教養・歴史アートな時間

クラシック 第40回 草津夏期国際音楽アカデミー&フェスティヴァル=梅津時比古

    遠山慶子さんがマズルカを舞台に乗せる (c)林喜代種
    遠山慶子さんがマズルカを舞台に乗せる (c)林喜代種

    草津で待望の演奏に遭遇 遠山慶子さんのマズルカを聴く

     毎年、筆者は8月に「草津夏期国際音楽アカデミー&フェスティヴァル」を訪れる。筆者にとって最も素晴らしい演奏家が、この音楽祭で聴けるからである。第40回を迎える今年は「バッハからシューベルトへ」を大きなテーマに8月17日から31日まで。
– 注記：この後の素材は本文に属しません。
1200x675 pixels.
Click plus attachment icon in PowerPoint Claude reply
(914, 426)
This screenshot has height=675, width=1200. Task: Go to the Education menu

    「草津の夏の音楽祭」(略称)は、日本で最も歴史の古い音楽祭のひとつだが、アカデミーとフェスティバルを一体にしている絶妙のバランスにおいて、唯一無二の音楽祭と言っても過言ではない。若い音楽家を指導するアカデミーと、指導陣の講師を中心としたフェスティバル・コンサートから成り立つ構造は、参加する学生にとっても、聴きに来る聴衆にとっても、音楽の本質に踏み込める素晴らしい組み立てなのである。